Ces installations illicites entretiennent la confusion, voire l'amalgame, entre ces groupes et la majorité des gens du voyage, qui s'installent sur les aires d'accueil dédiées et ne provoquent pas de troubles. Bien sûr, quand les gens du voyage respectent la loi, il faut également les respecter et leur permettre de s'installer sur les aires d'accueil. Ainsi, au mois de juin, le préfet a été obligé de réquisitionner des engins du service départemental d'incendie et de secours, le SDIS, pour permettre l'accès à une aire dédiée, bloquée par le maire et des agriculteurs. Ce n'est pas normal et, évidemment, nous soutiendrons les préfets lorsque certains essaieront de faire ainsi obstacle à l'accès à des aires dédiées.

Dans le même temps, il faut pouvoir effectivement lutter contre les occupations illicites. En Haute-Savoie, les demandes d'expulsion à la suite d'une occupation illicite ont augmenté de 50 % depuis un an. Les outils juridiques disponibles doivent être utilisés au maximum, et je demande aux préfets d'agir en ce sens : vous pouvez compter sur moi. Je vous rappelle toutefois que l'évacuation des occupants illicites est conditionnée, pour la commune demandeuse, au fait d'avoir satisfait à ses obligations au titre du schéma départemental d'accueil des gens du voyage – c'est tout à fait le cas en Haute-Savoie, mais je le précise pour le cas général.

Quant à notre cadre juridique, dont vous demandez l'adaptation au mode de vie des gens du voyage, je dois rappeler qu'il a beaucoup évolué. La loi du 27 janvier 2017 relative à l'égalité et à la citoyenneté a ainsi abrogé tout titre de circulation, un progrès demandé depuis longtemps, et a prévu une adaptation des obligations des collectivités locales pour tenir compte de la sédentarisation de certains groupes. Nous sommes en train de prendre les décrets d'application de cette loi. Nous en tirerons ensuite toutes les conséquences et apprécierons s'il faut modifier à nouveau, comme vous le demandiez, le cadre légal.

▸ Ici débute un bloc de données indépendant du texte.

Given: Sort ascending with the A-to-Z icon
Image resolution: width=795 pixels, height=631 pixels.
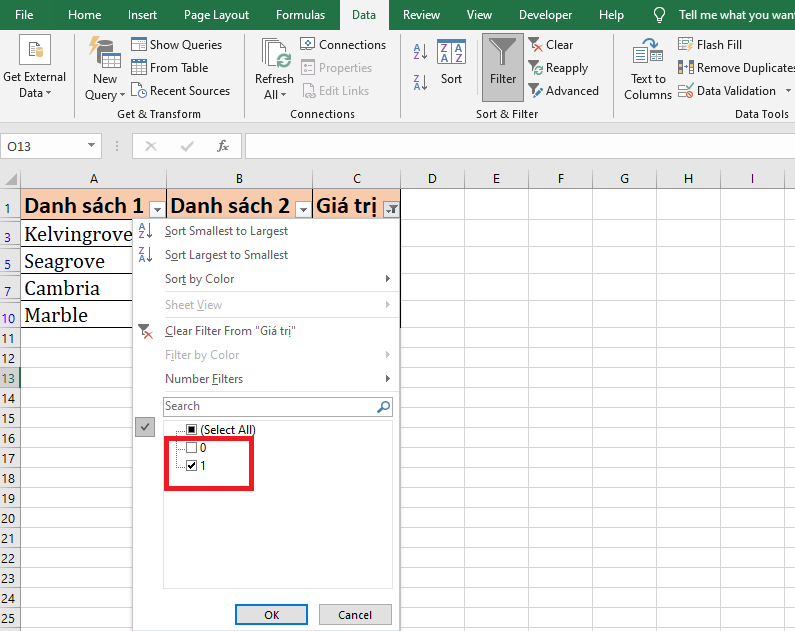Looking at the screenshot, I should click(420, 52).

J'aurai le plaisir, monsieur le sénateur, de vous recevoir jeudi, ainsi que vos collègues Cyril Pellevat et Jean-Claude Carle, ici présents, de même que d'autres élus de Haute-Savoie puisqu'une demande forte émane de votre département. Avec ces représentants, y compris le président de la chambre d'agriculture et le président de l'association des maires de Haute-Savoie, nous verrons s'il y a lieu d'envisager de légiférer à terme sur ce problème que vous évoquez pour la Haute-Savoie, mais qui existe dans d'autres départements.

M. le président. La parole est à M. Loïc Hervé.

M. Loïc Hervé. Nous savons que vous connaissez bien, madame la ministre, ce dossier des gens du voyage, grâce au travail que vous avez accompli au cours de votre carrière politique, notamment à l'Association des maires de France. Je vous remercie de votre écoute.

Nous avons besoin d'être mieux compris et nous avons besoin d'action. Nous savons que nous pouvons compter sur vous pour que les choses aillent plus vite. Tel est le souhait de la délégation d'élus locaux et d'agriculteurs que nous accompagnerons, en tant que parlementaires, au ministère de l'intérieur, où vous la recevrez jeudi prochain : aller plus vite pour trouver des solutions concrètes. Nous attendons beaucoup de cette rencontre, qui nous permettra de faire un point sur la situation, que vous connaissez déjà parfaitement, et d'envisager les solutions qui devront être apportées cette année.

Toutefois, soyons bien clairs, si les objectifs du schéma départemental sont atteints dans l'essentiel du territoire de la Haute-Savoie, jamais notre département ne pourra accueillir tous les groupes de voyageurs qui voudraient s'y installer. Il y a donc une incompatibilité entre la volonté des groupes qui viennent s'installer et nos capacités d'accueil, quand bien même elles seraient conformes à la loi. Il faut donc une réponse collective ferme et des évolutions législatives. Je sais que vous saurez accueillir avec bienveillance les propositions qui vous seront faites par Jean-Claude Carle, Cyril Pellevat et moi-même en ce domaine.

Pour la fin de l'année, il nous faut des moyens, mais vous avez pris un engagement en la matière, madame la ministre, et je vous en remercie. (MM. Cyril Pellevat et Jean-Claude Carle applaudissent.)